Content is the substance of your website and public communications.
Well written and interesting content is the key to engagement with your customers. This is where you can share your expertise, experience, business ethos, sustainable credentials and even your sense of humour.
Content can be represented in the form of information, education, a story or anecdote, a quiz, a competition, a vlog or an infographic. And you can share your content in a variety of media; on your website, blog, newsletter, social media or in guest blogs or Youtube.
Creating regular content of consistent quality will promote brand loyalty. If your clients or customers trust what you have to say, they are more likely to pick you as their favoured supplier.
Fresh Content
Ensure your website and social media are kept uptodate with regular new content – Google knows if you’re keeping your website uptodate and adding new and exciting information regularly.
Create a manageable schedule for yourself, ‘regular’ doesn’t need to be every day, and you don’t need to write an essay every week.
If you’ve got enough resources, you can tailor your content to the different users for each channel (trade, clients, media). If not, pick the channels your clients are most likely to use and focus on those.
If you have limited resources, keep track of ideas as they come to you, and when you feel inspired, build up a few content ideas and blogs you can then use over time.
Befriend your Blog
Our first tip would be to be-friend your blog. This is where you can really engage your customers with attractive, on-topic information.
Your blog, along with your social media presence, is your opportunity to personalise your website with more information about you and your business.
Newsletters bring a great return on investment. Reaching out to those already interested enough in your business to sign up for a newsletter is a great way to make sales.
Targeting your content
Always bear in mind the different types of audience your content needs to reach. You need a variety of content information for beginners through to experts.
To you, what you do and how you do it is obvious. Try to put yourself in your potential customer’s shoes, outside the company, possibly outside the industry and imagine what your potential customer might ask their search engine.
- Enquiry: Imagine the complete stranger coming to investigate your business sector for the first time – answer the questions they may have about engaging with your industry, why having this product in their life is necessary, and what issues it resolves.

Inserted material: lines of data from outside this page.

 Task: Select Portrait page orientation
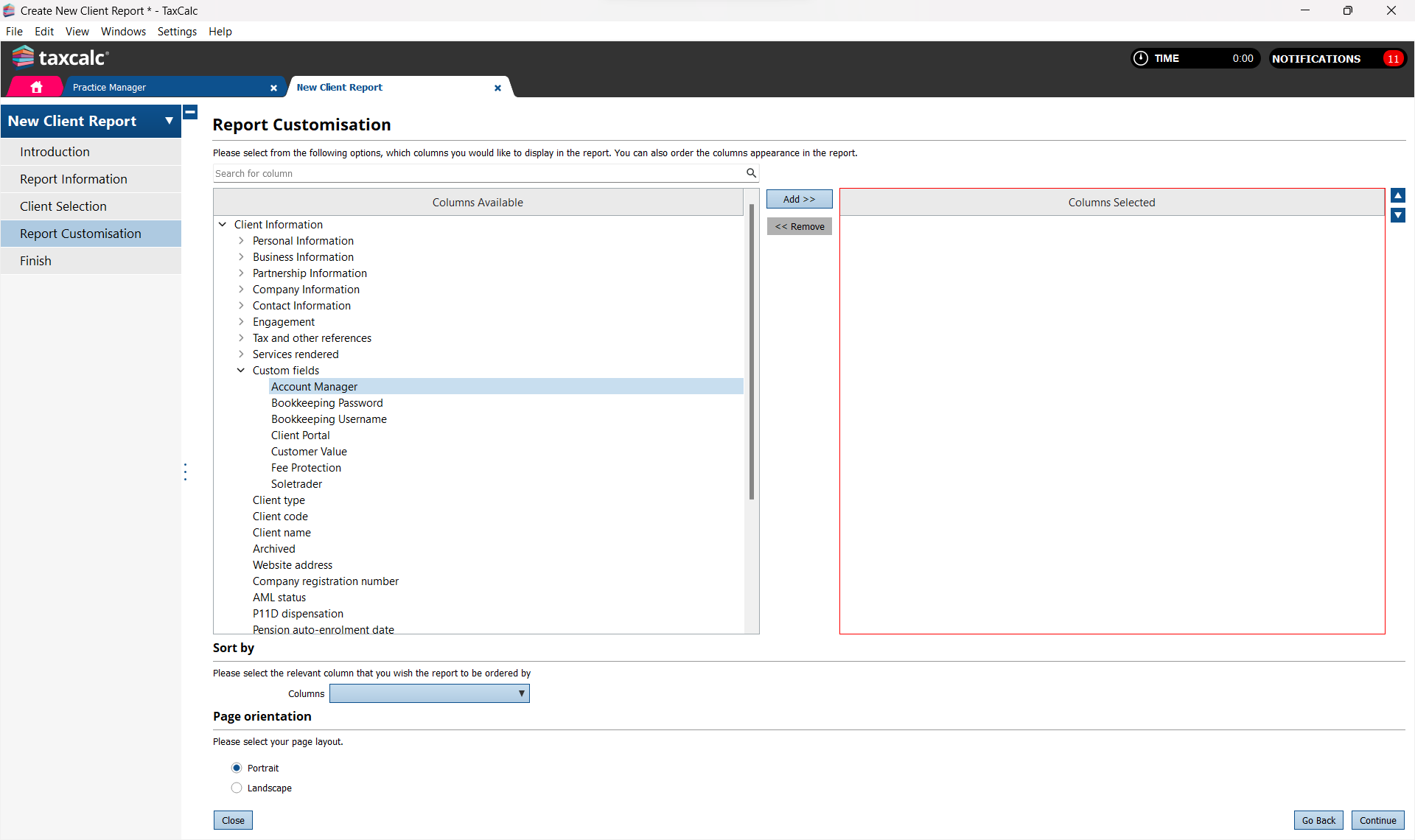[237, 768]
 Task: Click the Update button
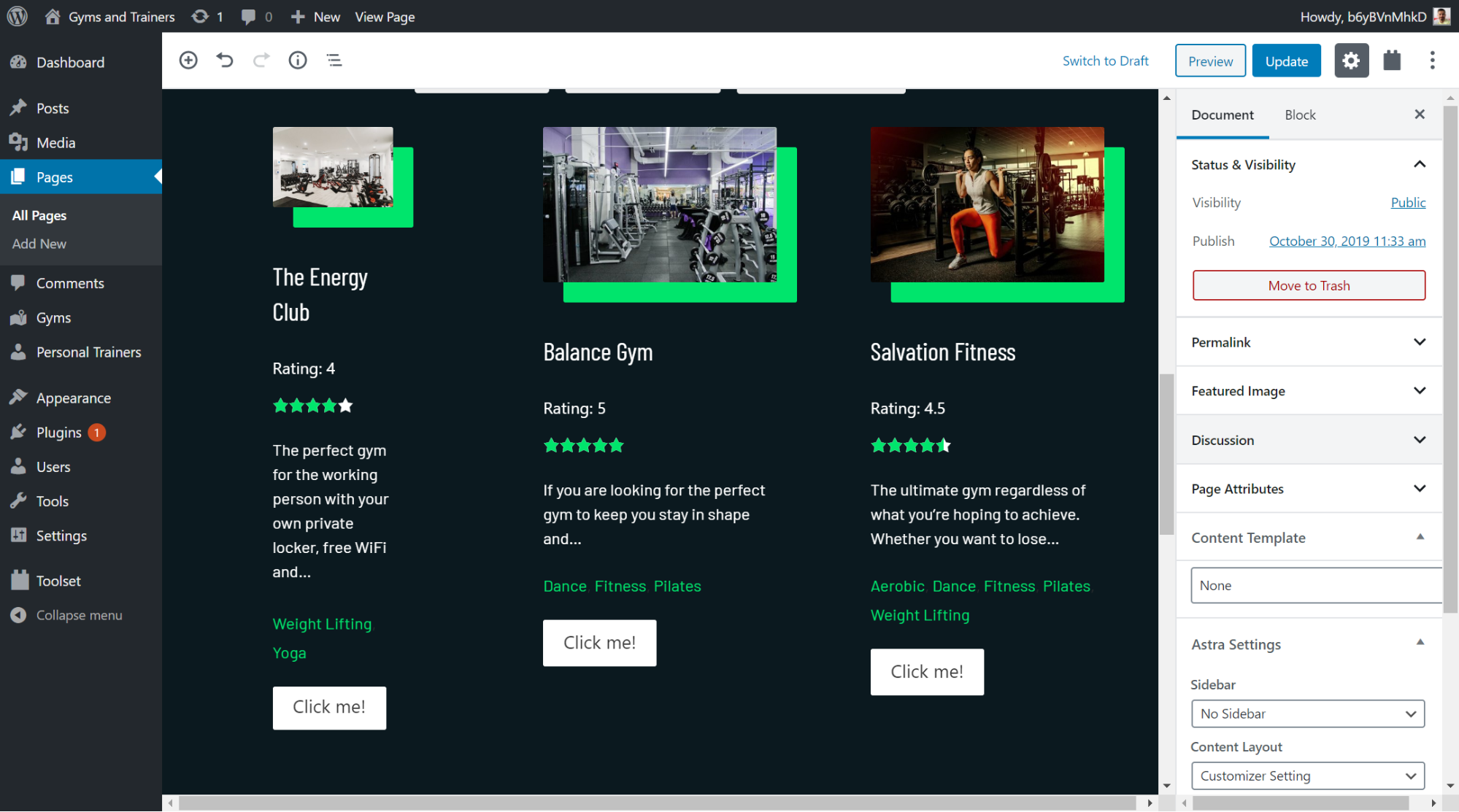[x=1286, y=61]
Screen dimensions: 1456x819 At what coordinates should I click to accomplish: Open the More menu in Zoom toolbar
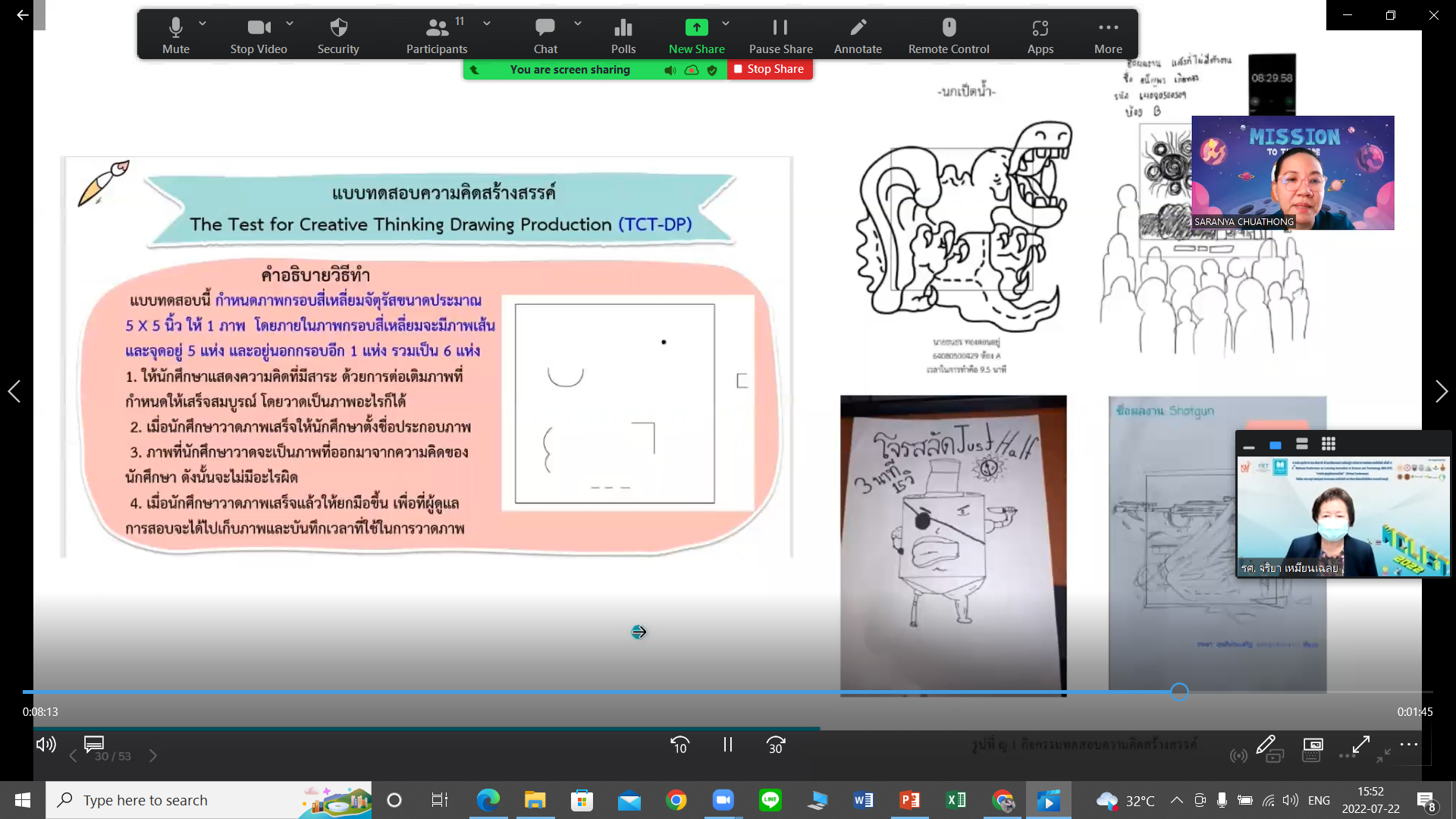tap(1108, 35)
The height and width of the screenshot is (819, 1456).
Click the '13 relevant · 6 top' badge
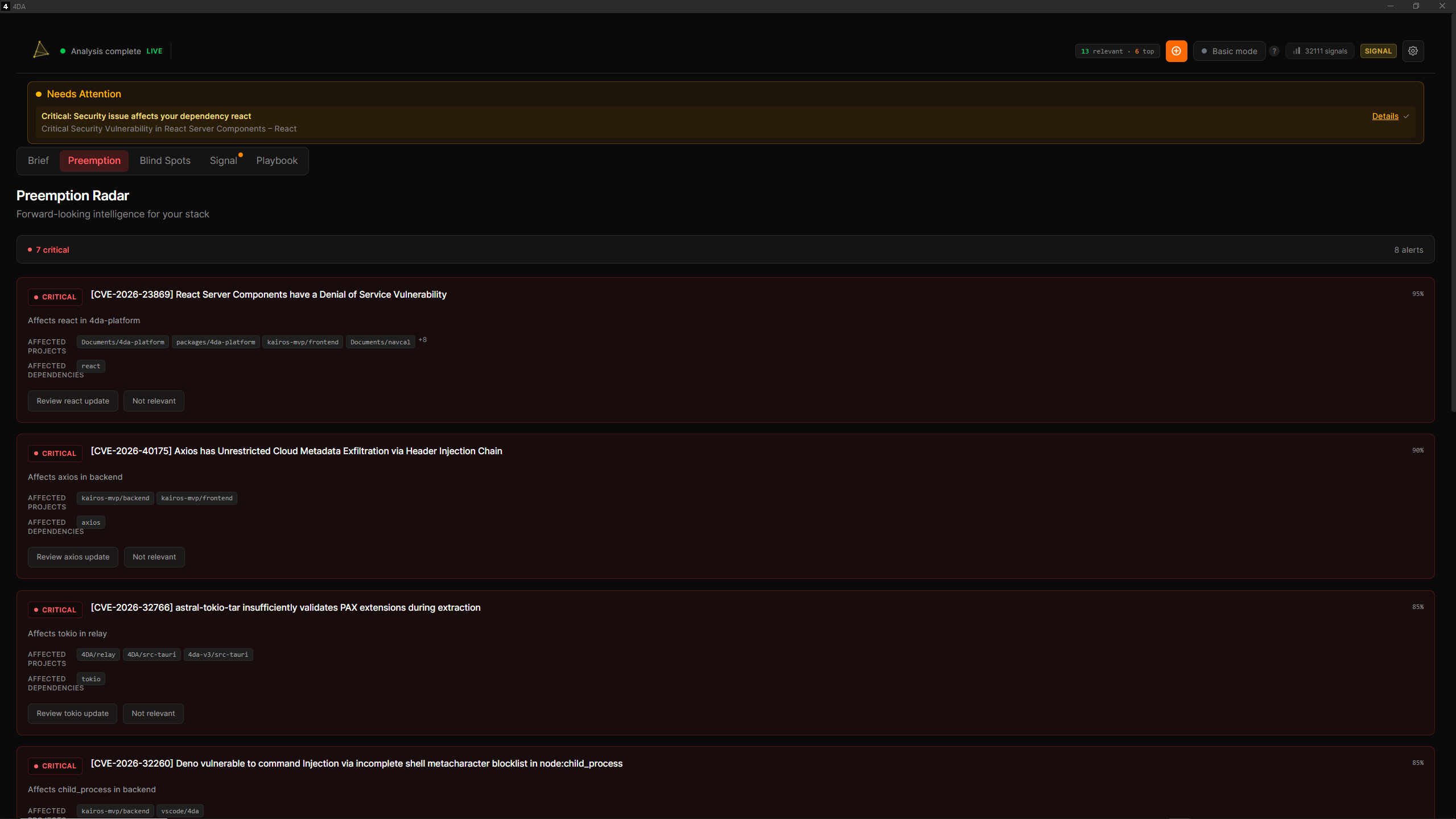(x=1117, y=51)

- Research: The customer is now convinced they want a product like yours. You need to provide more in-depth information about what your product can do, prove your expertise and why you’re the best supplier.
- Transaction: cement your relationship with the client by providing excellent customer service, how to use your product, after-sales service, suggestions for use and very importantly, include links to your contact and shop pages.
Keywords
It always comes back to keywords with SEO. Keywords are the words or phrases used by prospective clients to find an answer, product or service. You need to work the relevant keywords or keyphrases into your content, so it answers your clients’ queries.
Remember to go back to basics.
- Following the above stages of client searches, a brand new customer to your industry might be asking really simple, obvious (to you) questions – answer them.
- For the already interested customer, you might want to provide more educational, specific how-to information.
- And for those looking to make a transaction, prove your expertise. You can use industry-specific language, explain which particular product is suitable for their needs.
Try to engage with your reader by writing at a level they will understand. Don’t overuse the keywords (keyword stuffing). Using the same words repeatedly makes for very odd reading and will feel like a computer wrote your text.
Headers
Remember to signpost your content; using paragraph headers properly helps the reader find the part of the article they’re looking for. Work your chosen keywords into the headers too.
Bullets and Numbering your content
Breaking up your content makes it more interesting for your audience, and the search engines recognise this.
Relevant Links
Whilst it may seem contrary to potentially lose your audience to another website, don’t be afraid to include relevant links to other websites or industry bodies within your content.
Believe it or not, the search engines rate this. You are improving the quality of experience for your reader, and if it increases their trust in you, you are that step closer to a conversion or sale.